Work instruction :: Filter the entries below, keeping only lines with "agent".

Supplied material ::

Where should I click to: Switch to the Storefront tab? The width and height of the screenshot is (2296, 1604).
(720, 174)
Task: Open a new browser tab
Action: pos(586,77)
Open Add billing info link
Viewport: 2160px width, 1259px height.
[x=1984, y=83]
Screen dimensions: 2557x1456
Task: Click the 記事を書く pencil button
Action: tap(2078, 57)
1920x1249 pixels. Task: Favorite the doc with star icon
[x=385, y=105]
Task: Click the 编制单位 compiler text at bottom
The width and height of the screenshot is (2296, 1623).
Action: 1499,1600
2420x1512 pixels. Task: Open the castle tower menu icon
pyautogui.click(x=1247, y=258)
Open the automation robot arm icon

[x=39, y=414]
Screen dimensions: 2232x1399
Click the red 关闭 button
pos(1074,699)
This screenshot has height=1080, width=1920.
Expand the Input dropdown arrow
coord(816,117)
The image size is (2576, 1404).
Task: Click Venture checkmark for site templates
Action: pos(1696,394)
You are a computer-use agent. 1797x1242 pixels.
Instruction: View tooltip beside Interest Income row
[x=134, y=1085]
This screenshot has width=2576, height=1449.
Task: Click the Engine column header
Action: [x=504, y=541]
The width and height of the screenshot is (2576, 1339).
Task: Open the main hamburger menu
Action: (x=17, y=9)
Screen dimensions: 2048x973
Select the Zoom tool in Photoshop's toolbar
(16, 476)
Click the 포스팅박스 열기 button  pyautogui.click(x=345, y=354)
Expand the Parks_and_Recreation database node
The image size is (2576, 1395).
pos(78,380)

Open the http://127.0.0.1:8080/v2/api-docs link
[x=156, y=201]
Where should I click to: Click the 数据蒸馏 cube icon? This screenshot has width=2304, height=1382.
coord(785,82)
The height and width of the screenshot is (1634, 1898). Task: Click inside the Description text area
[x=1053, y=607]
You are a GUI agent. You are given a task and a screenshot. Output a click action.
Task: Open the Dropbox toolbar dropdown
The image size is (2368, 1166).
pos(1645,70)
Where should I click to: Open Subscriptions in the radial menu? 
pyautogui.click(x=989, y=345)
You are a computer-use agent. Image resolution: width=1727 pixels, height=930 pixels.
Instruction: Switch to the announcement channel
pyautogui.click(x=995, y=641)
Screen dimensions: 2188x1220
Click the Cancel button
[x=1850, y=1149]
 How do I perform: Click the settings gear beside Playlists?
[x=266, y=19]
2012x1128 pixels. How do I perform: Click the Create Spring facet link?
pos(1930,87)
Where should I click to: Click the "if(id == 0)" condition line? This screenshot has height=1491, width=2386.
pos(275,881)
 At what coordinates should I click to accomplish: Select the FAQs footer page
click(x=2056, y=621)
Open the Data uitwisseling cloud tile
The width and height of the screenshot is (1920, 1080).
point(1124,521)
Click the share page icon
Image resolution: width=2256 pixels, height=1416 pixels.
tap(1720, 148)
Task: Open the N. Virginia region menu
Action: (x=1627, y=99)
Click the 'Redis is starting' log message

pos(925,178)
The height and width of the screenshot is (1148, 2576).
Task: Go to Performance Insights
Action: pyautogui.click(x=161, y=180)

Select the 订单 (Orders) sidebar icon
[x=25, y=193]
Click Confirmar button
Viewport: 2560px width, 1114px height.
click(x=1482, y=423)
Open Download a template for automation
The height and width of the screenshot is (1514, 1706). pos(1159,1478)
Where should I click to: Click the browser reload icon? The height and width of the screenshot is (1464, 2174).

Answer ::
You are a computer-use agent. 1797x1242 pixels.
You are a GUI agent. You are given a task and a screenshot. Output a click action.
You are a computer-use agent. Image resolution: width=1727 pixels, height=930 pixels.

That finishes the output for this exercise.